**QUÉ HAY QUE HACER**
Copia del texto sobre Carolita el trozo que empieza en "Qué piel tan" y termina después de "pensé: la quiero.", pero cambia "ternura" por "dulzura".

Alma Delia Murillo
14/05/2016 - 12:03 am
La red de la desilusión
Carolita se acercaba a los ochenta años cuando nos conocimos. Yo tendría veinticinco, tal vez veintiséis.
Carolita se acercaba a los ochenta años cuando nos conocimos. Yo tendría veinticinco, tal vez veintiséis.
Qué piel tan suave y cálida, ese fue mi primer pensamiento sobre ella, que apenas conocernos, tomó mi mano para sostenerla entre las suyas con una ternura que me hizo quererla desde ese minuto. No exagero, sentí que la quería. Y esa fue la segunda cosa que pensé: la quiero.
El tercer dato que tuve sobre Carolita fue que sobrevivió a la Guerra Civil Española y a un campo de concentración en Francia, pero eso me lo contaron sus hijos y sus nietos. Porque ella nunca se concentró demasiado en el relato, no le interesaba adornarlo para engrandecerse ni minimizarlo para demostrar que lo había superado. No hacía de esa experiencia la marca de su vida. Sólo escuchaba lo que narraban los demás sobre su propia historia y sonreía, y luego de un rato, como si se cansara de ver la misma película, se levantaba a la cocina y regresaba con un plato repleto de galletas y café para todos.
En su familia todos gritaban, no se trataba de intervenciones agresivas, era sólo que para sostener tres o cuatro conversaciones sobre temas diferentes al mismo tiempo, había que gritar hasta hacerse oír.
Entonces yo la buscaba con la mirada y la encontraba sentada en una esquina, tamborileando con los dedos sobre el brazo del sillón como si marcara el ritmo de una marcha inolvidable. Me sonreía y esa era la señal que me invitaba a sentarme junto a ella.
No hablábamos, me extendía la palma de su mano para que yo depositara la mía y nos quedábamos así, en una sutil pero profunda cercanía.

(Datos para ubicar texto y elementos)

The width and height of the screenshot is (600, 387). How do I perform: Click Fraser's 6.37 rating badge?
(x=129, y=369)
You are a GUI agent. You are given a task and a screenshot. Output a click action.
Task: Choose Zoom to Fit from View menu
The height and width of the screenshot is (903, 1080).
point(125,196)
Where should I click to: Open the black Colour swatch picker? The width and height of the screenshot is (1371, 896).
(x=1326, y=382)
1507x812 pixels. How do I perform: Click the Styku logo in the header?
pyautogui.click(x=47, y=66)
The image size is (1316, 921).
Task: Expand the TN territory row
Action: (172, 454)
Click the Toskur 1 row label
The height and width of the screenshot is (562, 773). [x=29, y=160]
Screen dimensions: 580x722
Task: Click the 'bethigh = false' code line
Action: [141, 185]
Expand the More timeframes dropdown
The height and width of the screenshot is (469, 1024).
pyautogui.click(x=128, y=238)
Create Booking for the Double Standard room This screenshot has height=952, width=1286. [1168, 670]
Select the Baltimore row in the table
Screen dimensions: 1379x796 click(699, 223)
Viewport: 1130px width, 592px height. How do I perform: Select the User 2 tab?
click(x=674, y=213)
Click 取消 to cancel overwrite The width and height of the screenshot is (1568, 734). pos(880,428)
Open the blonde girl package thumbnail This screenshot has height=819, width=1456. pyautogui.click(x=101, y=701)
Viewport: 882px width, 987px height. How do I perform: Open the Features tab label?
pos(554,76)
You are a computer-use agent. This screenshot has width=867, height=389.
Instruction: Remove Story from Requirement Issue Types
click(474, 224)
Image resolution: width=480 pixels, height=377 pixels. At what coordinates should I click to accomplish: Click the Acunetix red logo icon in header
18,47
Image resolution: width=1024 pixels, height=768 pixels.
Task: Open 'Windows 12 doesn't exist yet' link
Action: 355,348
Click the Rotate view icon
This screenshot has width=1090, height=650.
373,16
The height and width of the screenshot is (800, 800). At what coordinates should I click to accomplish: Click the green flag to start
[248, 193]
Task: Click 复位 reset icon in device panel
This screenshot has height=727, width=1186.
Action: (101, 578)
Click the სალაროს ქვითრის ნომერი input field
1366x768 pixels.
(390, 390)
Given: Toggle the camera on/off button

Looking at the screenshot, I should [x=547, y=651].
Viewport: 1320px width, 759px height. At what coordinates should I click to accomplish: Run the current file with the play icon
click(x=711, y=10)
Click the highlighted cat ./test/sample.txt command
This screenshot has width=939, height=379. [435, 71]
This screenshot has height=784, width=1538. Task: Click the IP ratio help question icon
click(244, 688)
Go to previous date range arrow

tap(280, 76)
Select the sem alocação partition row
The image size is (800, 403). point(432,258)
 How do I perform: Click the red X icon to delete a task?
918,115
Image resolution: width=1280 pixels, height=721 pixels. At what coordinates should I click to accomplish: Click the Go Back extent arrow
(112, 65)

**RESPUESTA DEL EJERCICIO**
Qué piel tan suave y cálida, ese fue mi primer pensamiento sobre ella, que apenas conocernos, tomó mi mano para sostenerla entre las suyas con una dulzura que me hizo quererla desde ese minuto. No exagero, sentí que la quería. Y esa fue la segunda cosa que pensé: la quiero.